Celebrated as one of the elite club who have won five Tours de France, Hinault is stocky and outspoken, ready with a smile or a glare, aggressive on his bike and off it, most famously taking on a bunch of striking dockers who stopped the 1984 Paris—Nice race. He was not beyond throwing the odd punch in retirement, notably during the 2008 Tour de France when a demonstrator rushed on to the winner's podium at Nantes and the “Badger” gave no quarter. The clip is now a YouTube classic. Hinault said that one of his main reasons for going to school was that there might be a fight on the way there.
As a pro cyclist he was legendary as a boss or
patron
who would make the bunch race his way or suffer for their impudence. “Sometimes he would attack and the peloton would string out into a long line. Then he would sit up and start laughing, mocking us. He had a god-like aura, but I didn't like him,” recalled the cyclist-turned-journalist Paul Kimmage. ROBERT MILLAR said he was so fearsome that the
number 666 should be tattooed on his forehead. In 1984, having lost the Tour to LAURENT FIGNON, he took out a full-page advertisement in
L'Equipe
, proclaiming: “I shall be back next year. The badger has claws and intends to use them.” True to his word he returned to win a fifth Tour in 1985.
Together with his La Vie Claire teammate GREG LEMOND he produced one of the greatest Tours ever when he finished second in 1986 after three weeks when their RIVALRY turned the event into a hotbed of intrigue and mindgames. His greatest wins came in the face of adversity, be it the crash in the 1985 Tour that left him with two black eyes and a broken nose or the ding-dong battle with Joop Zoetemelk in the 1979 race that ended with the pair sprinting out the finish together on the Champs-Elysées.
His greatest victory, perhaps, was when he dominated Liège–Bastogne–Liège in a snowstorm that forced most of the field to retire in 1980. He rode with bare legs and ended up with fingers that remained numb for three weeks afterward. He also crushed the field in the 1980 world championship to prove a point after quitting that year's Tour with a knee injury. That was a devastating race: a series of searing attacks on the Domancy hill at Sallanches that left the field in tatters. The Badger's retirement was typical: he had always said he would quit at 32, so he organized a cyclo-cross race in his village in Brittany five days before his birthday, finished 14th in front of a crowd of 15,000, and never raced again. He worked for the Tour de France organizers from 1989 onwards and remains a pungent commentator on cycling, most notably in 2009, when he had a media spat with LANCE ARMSTRONG.

Extracted data
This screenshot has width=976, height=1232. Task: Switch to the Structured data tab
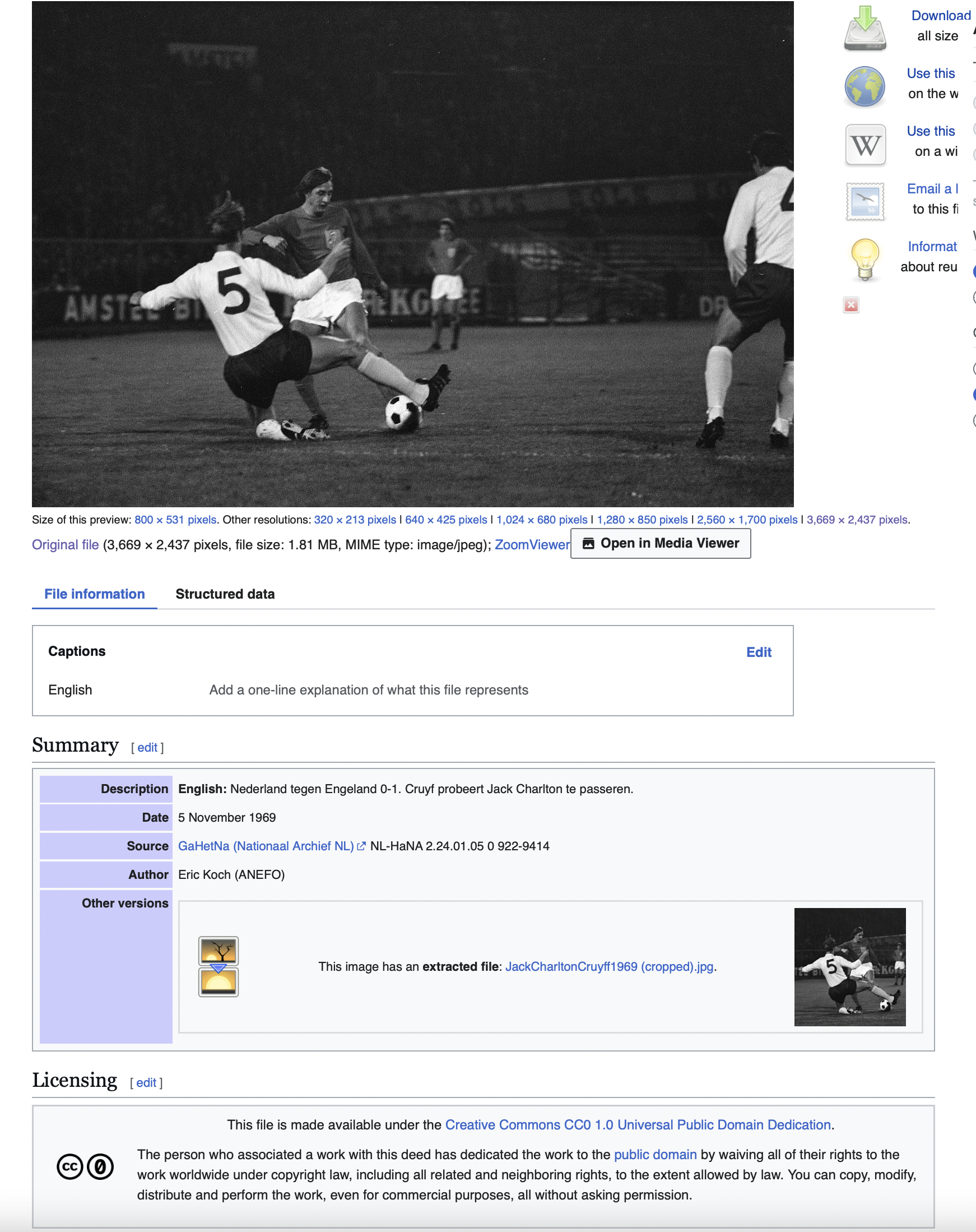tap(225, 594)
---
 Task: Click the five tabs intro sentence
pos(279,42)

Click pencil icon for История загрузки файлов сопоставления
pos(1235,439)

Work instructions
1) Please reproduce word for word the part of the Hinault passage starting at "As a pro cyclist" and ending at "Tour in 1985.".
2) Extend the Hinault passage, picking up after its final sentence.

Task answers
1)
As a pro cyclist he was legendary as a boss or
patron
who would make the bunch race his way or suffer for their impudence. “Sometimes he would attack and the peloton would string out into a long line. Then he would sit up and start laughing, mocking us. He had a god-like aura, but I didn't like him,” recalled the cyclist-turned-journalist Paul Kimmage. ROBERT MILLAR said he was so fearsome that the
number 666 should be tattooed on his forehead. In 1984, having lost the Tour to LAURENT FIGNON, he took out a full-page advertisement in
L'Equipe
, proclaiming: “I shall be back next year. The badger has claws and intends to use them.” True to his word he returned to win a fifth Tour in 1985.

2)
HOBBY HORSE
Early bicycle with no pedals, powered by the rider pushing his feet against the ground, also known as the DRAISIENNE. See that entry for more details.
HOLLAND
The only European country where a conscious, long-term nationwide effort has been made to promote cycling as transport. It has 19,000 kilometers of bike lanes; nearly 85 percent of the population own at least one bike, and there are estimated to be 16 million bikes in the country. Cycling has been made such an attractive option that in one town, Groningen, 57 percent of all journeys are made by bike and virtually all the children cycle to school, some travelling up to 20 km.
The Dutch did not implement a national cycling policy until 1990, but as early as the 1970s there had been an increasing awareness that unrestrained road building to accommodate ever-growing car traffic was not possible; there wasn't enough space in this densely populated country. Beginning in 1974 the cycle route network was massively expanded, with investment of some $230 million; from 1990 all major cities had to implement plans for increased cycle use. The result is a massive network of traffic-free cycle paths, many of them two-way, with junctions at motor-traffic roads specially designed for cycle safety, including underpasses and bridges and clearly marked areas where cyclists can wait at traffic lights in front of cars. The aim, said one cycling policy paper, was to ensure that “all traffic participants must have equal rights.”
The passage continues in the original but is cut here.